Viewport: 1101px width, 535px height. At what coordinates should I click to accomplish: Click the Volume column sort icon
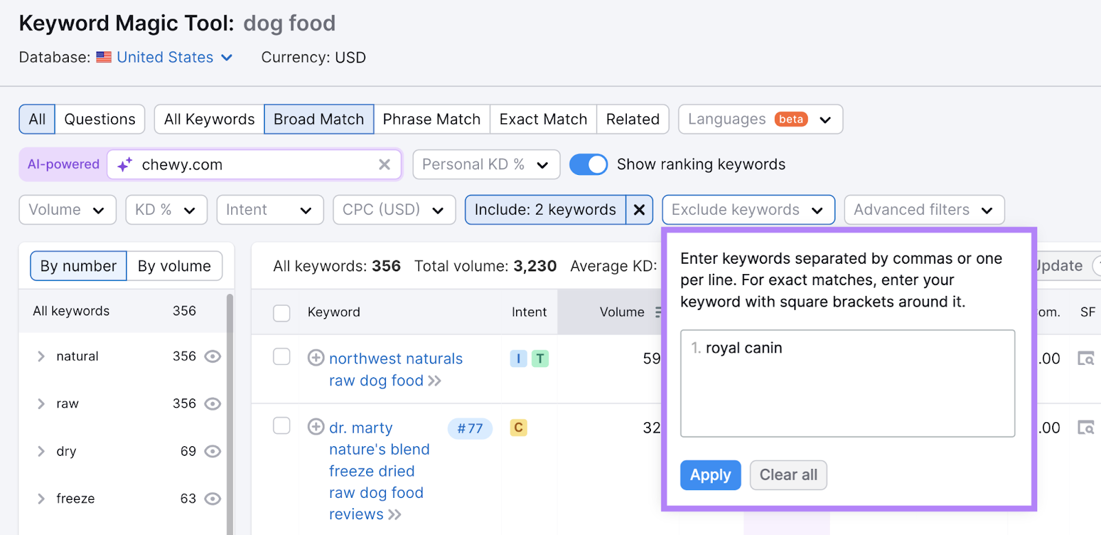[x=657, y=313]
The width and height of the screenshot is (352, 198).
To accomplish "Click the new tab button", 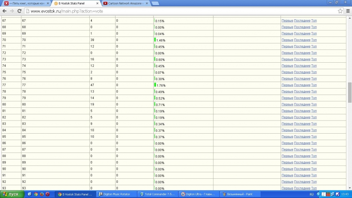I will (x=155, y=3).
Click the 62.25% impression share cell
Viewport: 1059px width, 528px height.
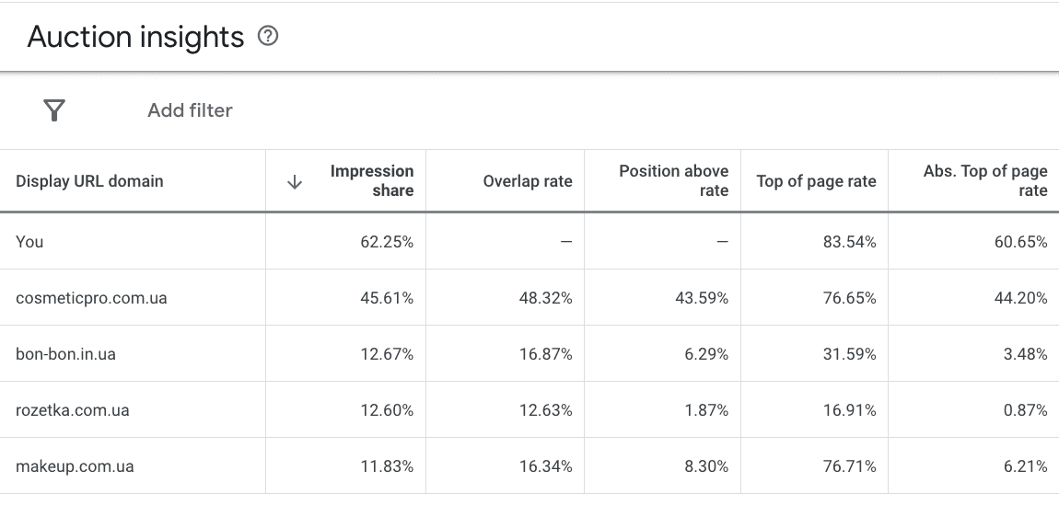387,242
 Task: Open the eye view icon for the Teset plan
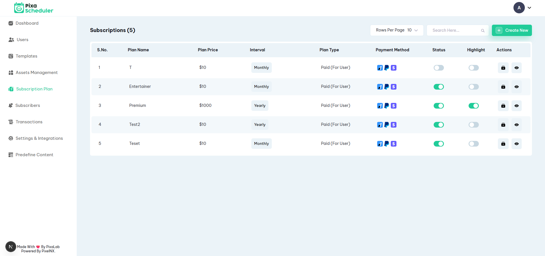[x=516, y=144]
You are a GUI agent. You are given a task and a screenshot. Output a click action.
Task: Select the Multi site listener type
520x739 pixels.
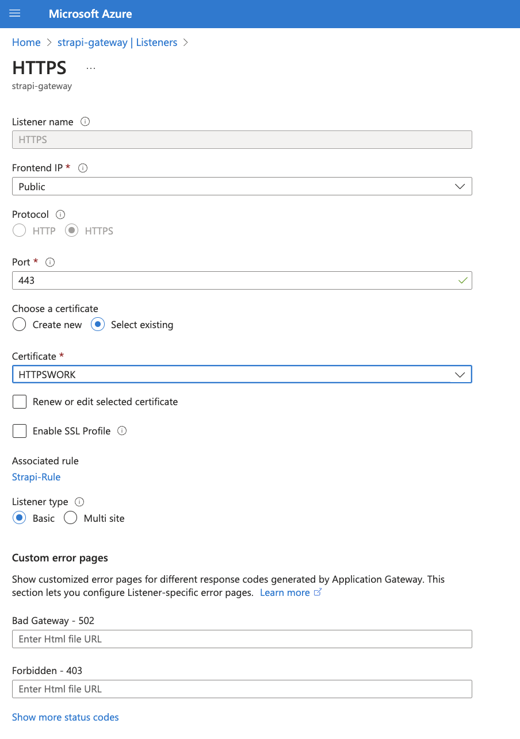[70, 517]
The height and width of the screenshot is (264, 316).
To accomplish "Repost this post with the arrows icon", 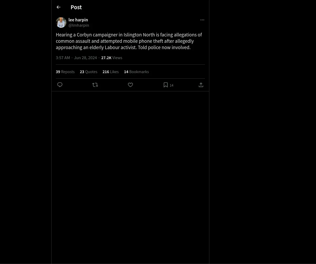I will (95, 85).
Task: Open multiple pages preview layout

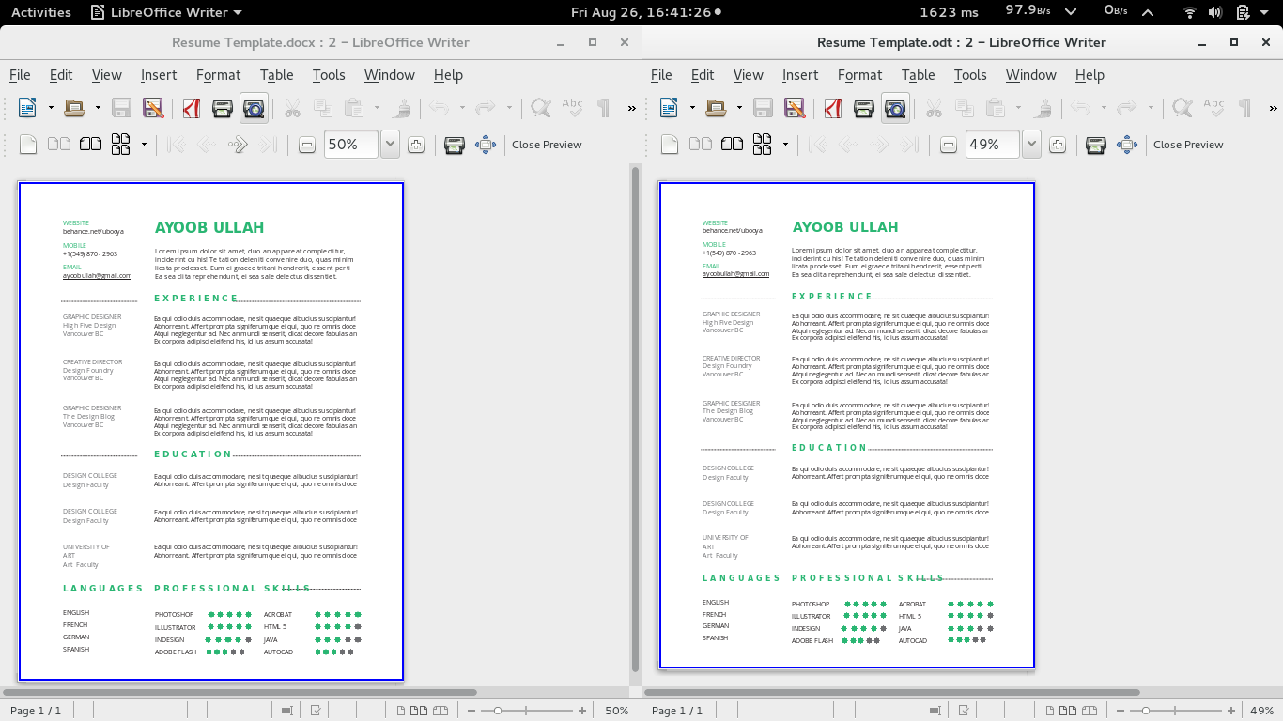Action: [x=121, y=144]
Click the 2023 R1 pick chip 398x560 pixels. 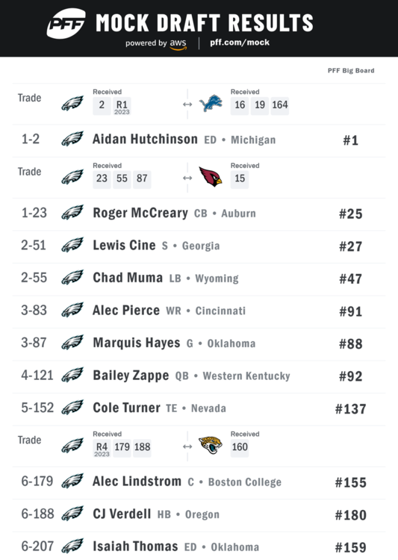pos(122,107)
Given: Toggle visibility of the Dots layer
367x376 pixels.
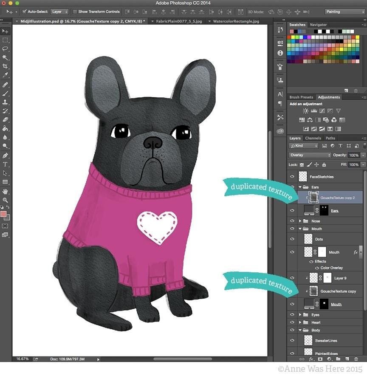Looking at the screenshot, I should pos(292,239).

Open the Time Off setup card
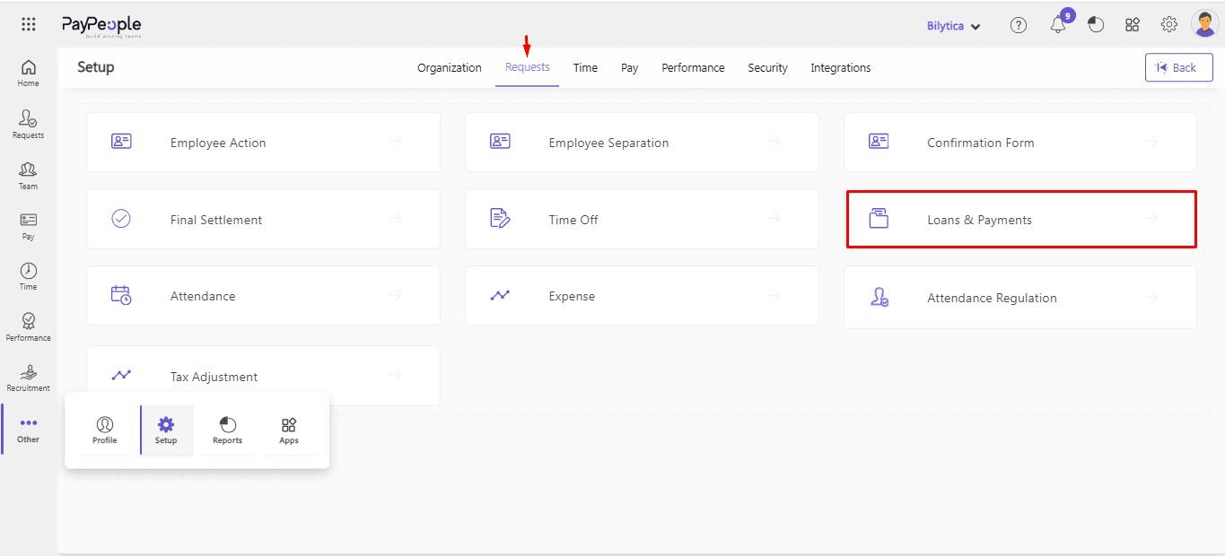pyautogui.click(x=641, y=220)
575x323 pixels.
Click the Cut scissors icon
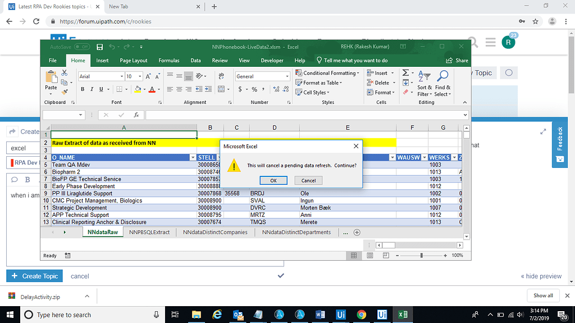[65, 73]
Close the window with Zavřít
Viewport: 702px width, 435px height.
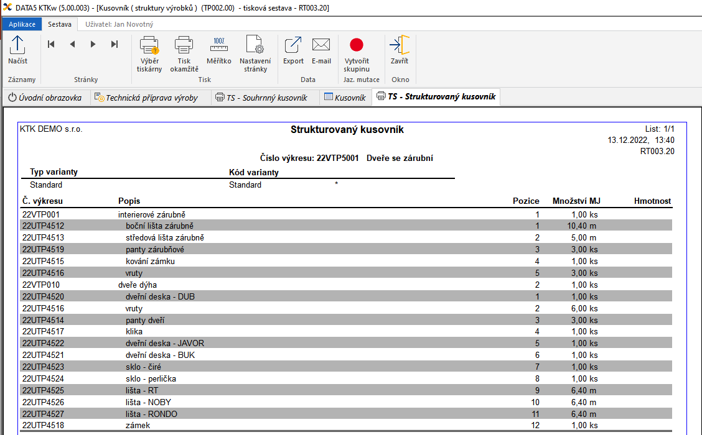click(400, 50)
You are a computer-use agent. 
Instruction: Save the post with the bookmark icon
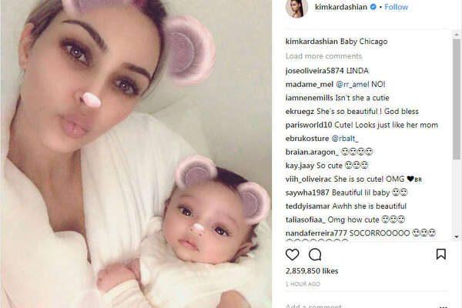click(440, 254)
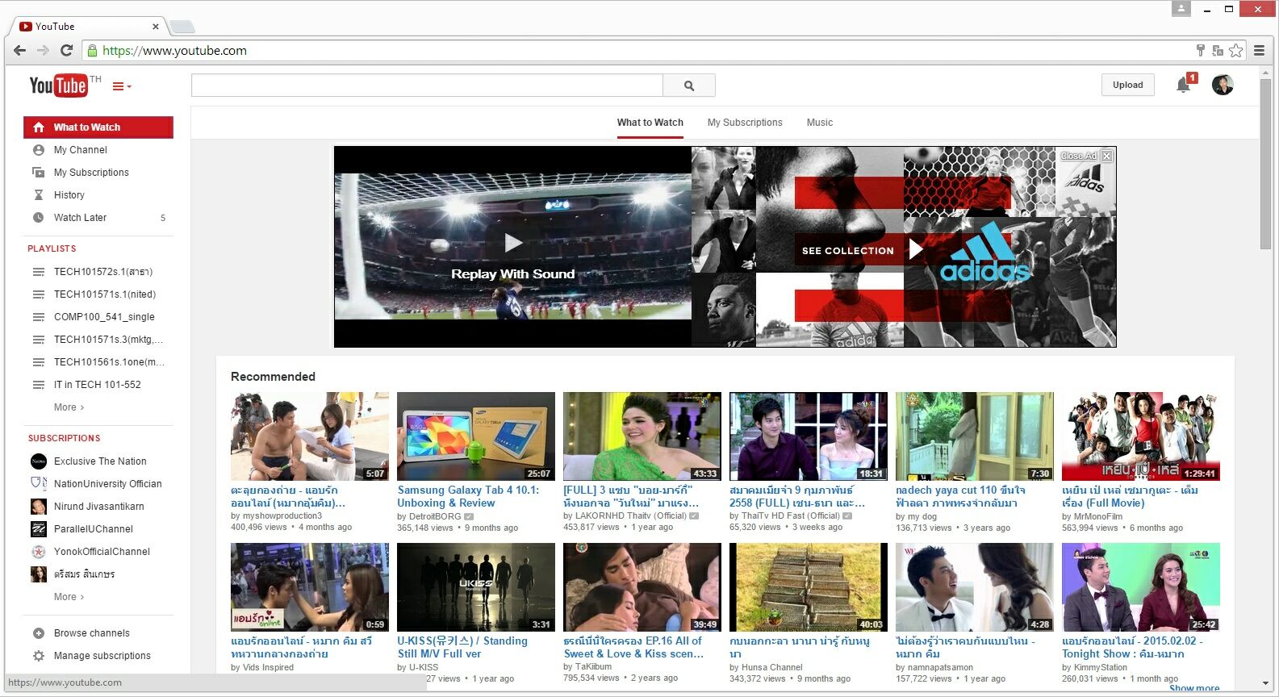Open the user account avatar
This screenshot has width=1279, height=697.
[1222, 85]
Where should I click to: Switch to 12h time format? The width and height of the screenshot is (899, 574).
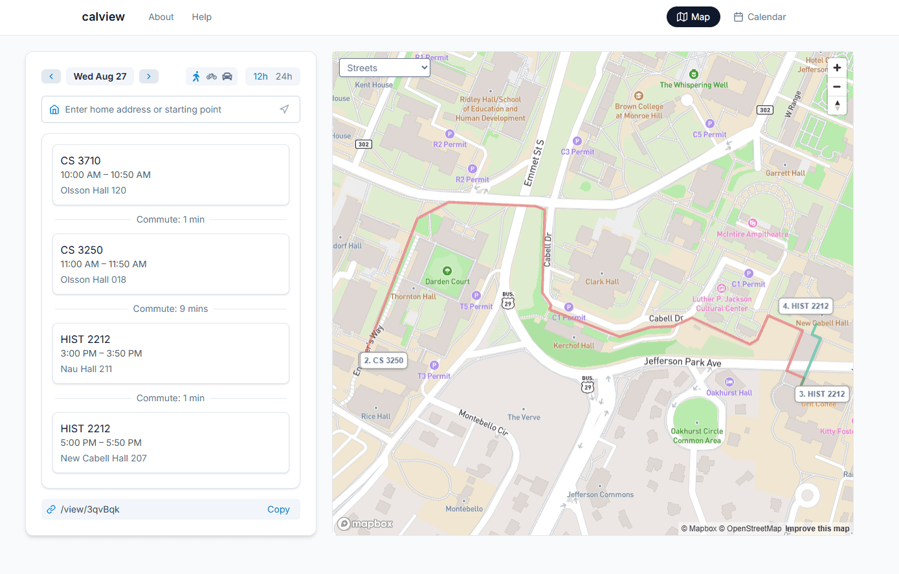tap(260, 76)
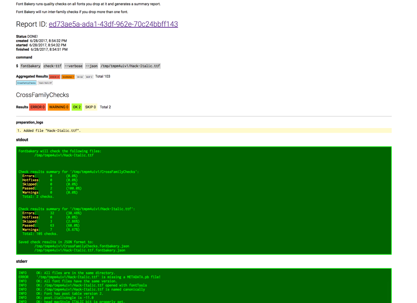Click the preparation_logs 'Added file' entry
This screenshot has height=303, width=417.
(49, 131)
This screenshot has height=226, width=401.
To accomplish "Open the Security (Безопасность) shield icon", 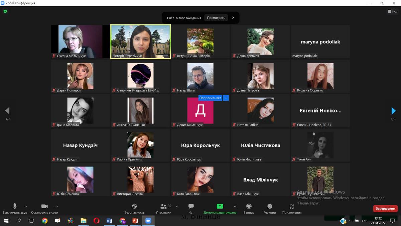I will (134, 207).
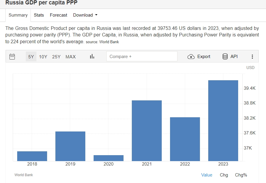Image resolution: width=266 pixels, height=183 pixels.
Task: Open the Summary tab
Action: [x=18, y=15]

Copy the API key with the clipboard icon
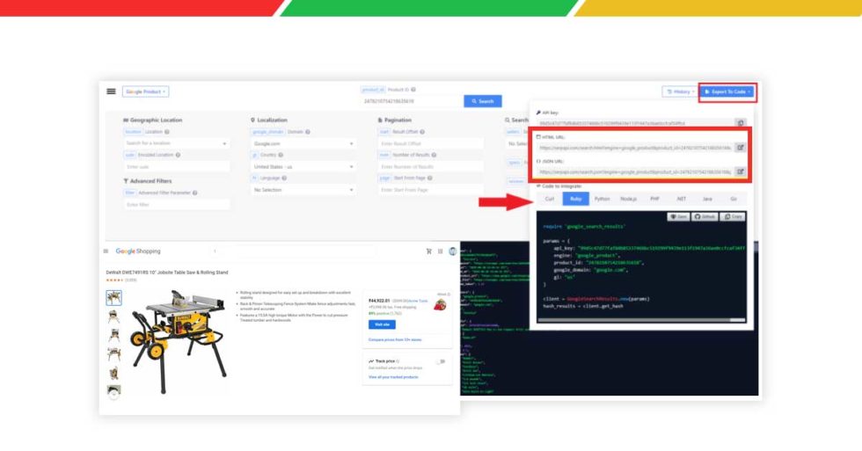coord(740,123)
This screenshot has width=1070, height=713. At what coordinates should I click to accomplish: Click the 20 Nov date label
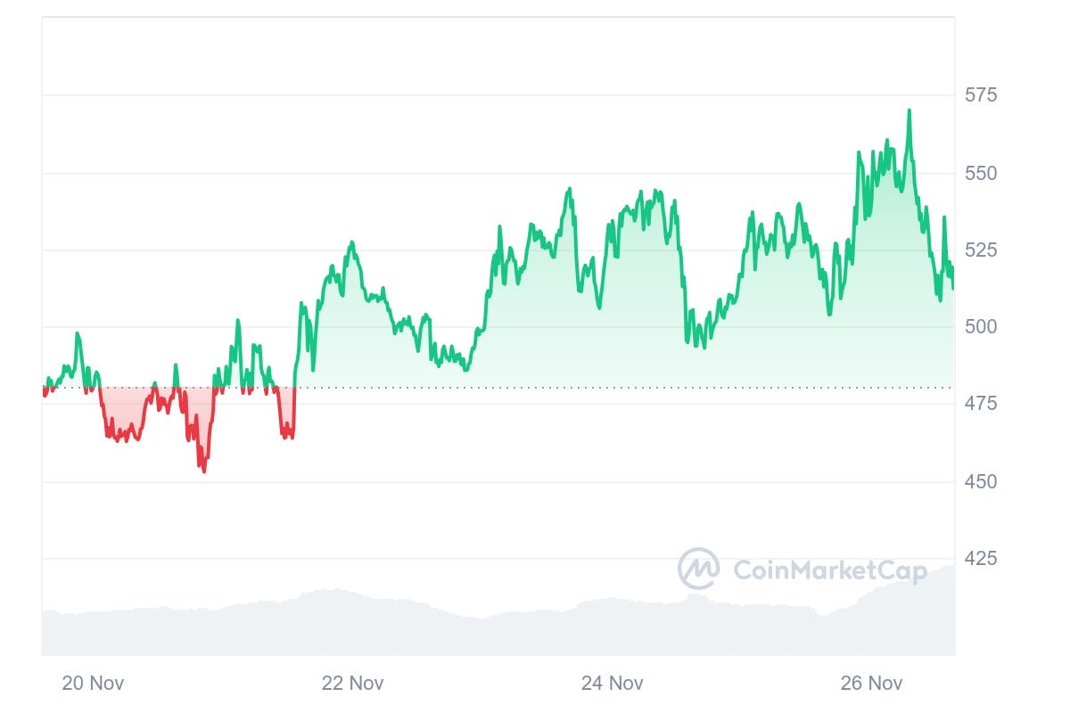click(x=93, y=684)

What this task involves |
Scan the entries for the word "agent". Report each line that has it.

Written answer |
You are a GUI agent. You are given a task and a screenshot. Output a click action.
You are a computer-use agent. 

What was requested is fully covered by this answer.